The first in an occasional series. These comments will be limited to the Introduction and Chapter 1 (Reimagining the Self) of Carl Trueman's latest book, The Rise and Triumph of the Modern Self: Cultural Amnesia, Expressive Individualism, and the Road to Sexual Revolution (Crossway 2020).

Weighing in at 407 pages of measured prose with scores of footnotes, Rise and Triumph of the Modern Self initially strikes the reader as a work of original scholarship. It is not. Rather, it is a skillful reworking and application of the earlier works of three recent scholars: Charles Taylor, Alasdair MacIntyre, and Philip Rieff. 

Not without good reason, Trueman chooses the sexual revolution as the epitome of a 300-year progression on the road to the hallmark of our current age of expressive individualism, that is, a way of living where "each of us finds our meaning by giving expression to our own feelings and desires." (46) The indefectibility of one's chosen--not given--identity. Or, as Trueman puts it a few pages earlier echoing Plato, the triumph of poiesis over mimesis: the creation of the self out of the raw materials at hand instead of conforming oneself to the given order of the world. We--and by "we" Trueman means both contemporary Progressives and most conservatives--"are characterized not so much by finding identity in outward directed activities ... but rather in the inward quest for personal psychological happiness." (45)
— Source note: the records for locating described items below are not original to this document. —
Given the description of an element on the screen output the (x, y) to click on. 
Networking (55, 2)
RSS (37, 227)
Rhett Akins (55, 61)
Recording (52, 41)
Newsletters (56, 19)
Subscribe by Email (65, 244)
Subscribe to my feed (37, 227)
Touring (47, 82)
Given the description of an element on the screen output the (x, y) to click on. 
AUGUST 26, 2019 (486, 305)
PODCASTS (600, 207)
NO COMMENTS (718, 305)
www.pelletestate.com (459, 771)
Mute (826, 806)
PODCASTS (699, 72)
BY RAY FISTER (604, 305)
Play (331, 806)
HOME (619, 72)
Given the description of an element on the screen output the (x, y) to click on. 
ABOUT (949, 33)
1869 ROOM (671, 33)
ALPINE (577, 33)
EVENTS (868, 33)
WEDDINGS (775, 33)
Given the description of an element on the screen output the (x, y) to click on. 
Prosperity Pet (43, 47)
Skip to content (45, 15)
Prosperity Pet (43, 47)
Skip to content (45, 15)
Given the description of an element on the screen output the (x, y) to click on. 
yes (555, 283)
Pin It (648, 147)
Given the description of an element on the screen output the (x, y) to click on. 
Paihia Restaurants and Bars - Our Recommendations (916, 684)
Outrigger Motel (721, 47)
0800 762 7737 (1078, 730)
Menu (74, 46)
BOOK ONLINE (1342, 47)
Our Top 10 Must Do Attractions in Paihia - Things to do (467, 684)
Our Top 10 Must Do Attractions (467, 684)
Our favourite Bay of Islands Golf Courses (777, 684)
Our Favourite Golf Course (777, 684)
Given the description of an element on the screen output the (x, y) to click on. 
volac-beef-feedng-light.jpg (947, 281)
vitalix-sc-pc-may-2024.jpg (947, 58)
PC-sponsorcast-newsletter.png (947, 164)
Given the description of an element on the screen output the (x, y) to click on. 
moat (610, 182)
I have made fruitful use of Taylor and MacIntyre in this blog and in my legal scholarship. From Taylor, Trueman draws from the concept of social imaginary ("the way people think about the world, how they imagine it to be, [and] how they act intuitively in relation to it."). Rieff, in turn, provides insight into what makes contemporary Westerns tick, the turn to the psychological. What increasingly characterizes most Americans is "the inward quest for personal psychological happiness." MacIntyre does not feature in Rise and Triumph of the Modern Self until Chapter 2.

Trueman also explains why this inward psychologizing turn has outward social and political ramifications. The liberal test of a legal wrong, John Stuart Mills's harm principle, is psychologized. In other words, individuals are as equally harmed when their identities are subject to critical judgment as when their bodies are injured. Thus,

The intuitive moral structure of our modern social imaginary prioritizes victimhood, sees selfhood in psychological terms, regards traditional sexual codes as oppressive and life denying, and places a premium on the individual's right to define his or her own existence. (63)

Hence, safe spaces and pronoun policing.

Trueman affirms that the turn to expressive individualism is not a simplistic question of worldview. The contemporary social imaginary cannot be reduced to "a set of identifiable ideas." (37) Ideas are a part of the picture but do not function as arbiters of truth or guideposts to life for most people most of the time. Phenomena including technology and the increasing penetration of the market economy are more important than ideas. It is the forms of living that make previously incomprehensible ideas ("a girl trapped in a boy's body") plausible. As I suggested some years ago here, a social imaginary like expressive individualism need not be taught to be caught. 

In conclusion, Rise and Triumph of the Modern Self is off to a solid start.